EXERCISE MATERIAL:
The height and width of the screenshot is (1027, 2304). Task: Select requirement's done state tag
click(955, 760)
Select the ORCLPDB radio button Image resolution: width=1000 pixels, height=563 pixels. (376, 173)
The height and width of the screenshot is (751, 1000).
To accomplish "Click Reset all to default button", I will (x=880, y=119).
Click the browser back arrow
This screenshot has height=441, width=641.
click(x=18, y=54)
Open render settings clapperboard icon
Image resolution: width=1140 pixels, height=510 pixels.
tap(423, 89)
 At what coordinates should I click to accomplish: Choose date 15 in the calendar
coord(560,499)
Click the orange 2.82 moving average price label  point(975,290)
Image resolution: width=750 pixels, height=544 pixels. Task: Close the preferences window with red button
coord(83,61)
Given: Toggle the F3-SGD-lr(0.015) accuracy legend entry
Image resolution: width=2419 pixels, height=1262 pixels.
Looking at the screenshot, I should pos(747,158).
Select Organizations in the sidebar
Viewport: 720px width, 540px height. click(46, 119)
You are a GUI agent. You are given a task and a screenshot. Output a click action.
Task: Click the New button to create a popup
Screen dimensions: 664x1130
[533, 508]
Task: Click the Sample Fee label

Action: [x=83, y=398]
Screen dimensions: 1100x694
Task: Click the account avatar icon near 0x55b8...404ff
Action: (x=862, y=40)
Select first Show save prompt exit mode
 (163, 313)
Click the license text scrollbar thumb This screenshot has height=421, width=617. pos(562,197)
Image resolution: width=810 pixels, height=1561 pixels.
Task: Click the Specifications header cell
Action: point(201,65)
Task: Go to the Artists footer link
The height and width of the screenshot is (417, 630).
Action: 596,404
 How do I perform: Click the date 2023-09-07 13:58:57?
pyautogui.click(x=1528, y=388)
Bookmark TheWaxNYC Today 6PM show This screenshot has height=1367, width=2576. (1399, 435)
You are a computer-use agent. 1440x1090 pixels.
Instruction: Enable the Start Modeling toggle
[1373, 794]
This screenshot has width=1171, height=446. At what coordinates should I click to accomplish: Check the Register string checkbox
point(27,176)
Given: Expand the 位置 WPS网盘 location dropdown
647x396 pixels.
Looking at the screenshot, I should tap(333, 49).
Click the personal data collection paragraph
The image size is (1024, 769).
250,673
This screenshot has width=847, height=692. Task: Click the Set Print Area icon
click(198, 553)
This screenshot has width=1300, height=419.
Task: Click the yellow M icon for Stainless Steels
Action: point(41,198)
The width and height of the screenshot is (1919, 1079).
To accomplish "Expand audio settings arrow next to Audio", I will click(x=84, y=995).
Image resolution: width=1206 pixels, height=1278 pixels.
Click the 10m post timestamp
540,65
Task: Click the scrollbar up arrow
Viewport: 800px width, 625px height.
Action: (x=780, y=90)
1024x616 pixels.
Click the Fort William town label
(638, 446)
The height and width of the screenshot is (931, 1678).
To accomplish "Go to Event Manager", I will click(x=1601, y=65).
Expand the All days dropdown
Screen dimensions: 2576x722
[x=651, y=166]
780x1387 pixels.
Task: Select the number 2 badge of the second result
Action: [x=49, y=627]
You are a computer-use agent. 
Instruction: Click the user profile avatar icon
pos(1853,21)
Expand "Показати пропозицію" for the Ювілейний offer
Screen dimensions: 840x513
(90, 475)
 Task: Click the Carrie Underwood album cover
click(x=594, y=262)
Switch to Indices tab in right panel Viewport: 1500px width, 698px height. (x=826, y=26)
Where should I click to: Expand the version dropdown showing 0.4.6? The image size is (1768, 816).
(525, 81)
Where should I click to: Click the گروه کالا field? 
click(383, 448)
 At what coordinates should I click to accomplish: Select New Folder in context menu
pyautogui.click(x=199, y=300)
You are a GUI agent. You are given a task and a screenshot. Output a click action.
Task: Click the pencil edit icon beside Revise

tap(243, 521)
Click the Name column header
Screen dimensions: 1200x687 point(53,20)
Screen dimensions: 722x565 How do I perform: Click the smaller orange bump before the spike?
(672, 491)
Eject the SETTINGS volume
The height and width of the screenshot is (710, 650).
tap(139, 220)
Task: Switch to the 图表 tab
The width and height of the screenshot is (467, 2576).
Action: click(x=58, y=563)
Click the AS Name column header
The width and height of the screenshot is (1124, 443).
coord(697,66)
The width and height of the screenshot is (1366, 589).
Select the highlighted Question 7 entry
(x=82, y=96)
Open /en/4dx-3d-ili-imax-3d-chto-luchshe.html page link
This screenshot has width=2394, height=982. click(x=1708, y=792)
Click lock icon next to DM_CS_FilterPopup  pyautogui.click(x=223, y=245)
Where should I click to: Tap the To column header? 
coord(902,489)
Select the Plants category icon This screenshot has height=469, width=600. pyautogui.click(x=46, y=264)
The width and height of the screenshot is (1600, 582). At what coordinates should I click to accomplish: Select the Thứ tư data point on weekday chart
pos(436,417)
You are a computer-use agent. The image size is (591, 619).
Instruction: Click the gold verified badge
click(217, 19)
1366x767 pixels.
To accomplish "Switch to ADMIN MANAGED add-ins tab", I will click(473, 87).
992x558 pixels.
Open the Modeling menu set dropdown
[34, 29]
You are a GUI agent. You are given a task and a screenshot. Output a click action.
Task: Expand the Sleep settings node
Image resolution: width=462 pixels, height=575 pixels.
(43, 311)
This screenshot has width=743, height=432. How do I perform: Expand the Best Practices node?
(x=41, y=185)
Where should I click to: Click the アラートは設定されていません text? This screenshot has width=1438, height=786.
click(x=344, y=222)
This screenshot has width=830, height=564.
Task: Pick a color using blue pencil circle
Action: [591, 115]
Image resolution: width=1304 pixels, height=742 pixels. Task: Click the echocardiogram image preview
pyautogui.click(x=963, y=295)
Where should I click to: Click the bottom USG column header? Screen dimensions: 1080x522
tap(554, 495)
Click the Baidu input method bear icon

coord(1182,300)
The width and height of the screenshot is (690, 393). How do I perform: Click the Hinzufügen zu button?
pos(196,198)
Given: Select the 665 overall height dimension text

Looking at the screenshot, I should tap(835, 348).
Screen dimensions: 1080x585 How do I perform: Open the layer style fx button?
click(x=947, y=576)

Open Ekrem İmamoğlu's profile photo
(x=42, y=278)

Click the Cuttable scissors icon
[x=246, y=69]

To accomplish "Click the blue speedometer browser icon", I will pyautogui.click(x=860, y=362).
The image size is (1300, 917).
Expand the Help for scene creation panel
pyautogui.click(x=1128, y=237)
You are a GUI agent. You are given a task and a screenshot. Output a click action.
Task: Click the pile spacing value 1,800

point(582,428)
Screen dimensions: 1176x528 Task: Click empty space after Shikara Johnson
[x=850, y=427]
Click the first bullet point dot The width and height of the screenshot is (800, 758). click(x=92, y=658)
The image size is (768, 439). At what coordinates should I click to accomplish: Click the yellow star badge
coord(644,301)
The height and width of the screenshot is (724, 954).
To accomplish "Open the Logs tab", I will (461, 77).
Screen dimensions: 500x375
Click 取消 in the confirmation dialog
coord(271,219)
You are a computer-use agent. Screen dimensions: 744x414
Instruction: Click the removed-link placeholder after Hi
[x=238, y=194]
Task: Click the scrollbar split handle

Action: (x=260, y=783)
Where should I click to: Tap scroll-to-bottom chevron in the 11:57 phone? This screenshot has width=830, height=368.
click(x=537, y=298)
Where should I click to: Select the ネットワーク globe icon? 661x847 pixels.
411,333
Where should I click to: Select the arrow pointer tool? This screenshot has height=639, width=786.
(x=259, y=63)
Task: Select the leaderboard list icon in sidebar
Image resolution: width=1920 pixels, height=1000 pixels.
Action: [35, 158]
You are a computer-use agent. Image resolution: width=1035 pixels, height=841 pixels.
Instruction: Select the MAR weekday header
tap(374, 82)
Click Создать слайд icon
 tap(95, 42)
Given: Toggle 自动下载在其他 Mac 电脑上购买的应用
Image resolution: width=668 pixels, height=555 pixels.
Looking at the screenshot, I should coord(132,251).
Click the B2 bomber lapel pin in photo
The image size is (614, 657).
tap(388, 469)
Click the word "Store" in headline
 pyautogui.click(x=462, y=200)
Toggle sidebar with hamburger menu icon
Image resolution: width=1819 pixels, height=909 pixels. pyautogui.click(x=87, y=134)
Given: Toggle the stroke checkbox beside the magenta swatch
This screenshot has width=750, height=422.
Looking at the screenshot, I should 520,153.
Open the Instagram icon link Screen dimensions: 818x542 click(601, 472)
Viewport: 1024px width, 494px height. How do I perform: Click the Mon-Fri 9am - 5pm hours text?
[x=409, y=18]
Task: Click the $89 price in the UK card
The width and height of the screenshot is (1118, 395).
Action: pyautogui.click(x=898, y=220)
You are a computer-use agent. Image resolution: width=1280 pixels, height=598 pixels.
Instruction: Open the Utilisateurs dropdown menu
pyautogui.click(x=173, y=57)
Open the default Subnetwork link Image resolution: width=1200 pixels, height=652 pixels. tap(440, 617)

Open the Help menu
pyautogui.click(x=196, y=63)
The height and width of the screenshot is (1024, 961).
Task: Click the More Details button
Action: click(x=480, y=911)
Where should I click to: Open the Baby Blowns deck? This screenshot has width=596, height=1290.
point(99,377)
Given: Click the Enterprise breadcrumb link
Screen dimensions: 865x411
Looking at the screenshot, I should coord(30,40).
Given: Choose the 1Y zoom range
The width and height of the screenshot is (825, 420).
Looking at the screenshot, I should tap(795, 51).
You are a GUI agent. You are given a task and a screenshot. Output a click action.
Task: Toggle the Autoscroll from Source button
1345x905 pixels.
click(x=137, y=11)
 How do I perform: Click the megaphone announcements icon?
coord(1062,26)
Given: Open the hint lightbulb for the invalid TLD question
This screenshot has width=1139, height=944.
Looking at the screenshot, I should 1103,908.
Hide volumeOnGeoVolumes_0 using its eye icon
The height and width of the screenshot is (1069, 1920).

INSTRUCTIONS TO FOLLOW: Nothing but a number is wanted here: please count the lines in the entries above that include the word "next".

ANSWER TO THE PROBLEM: 2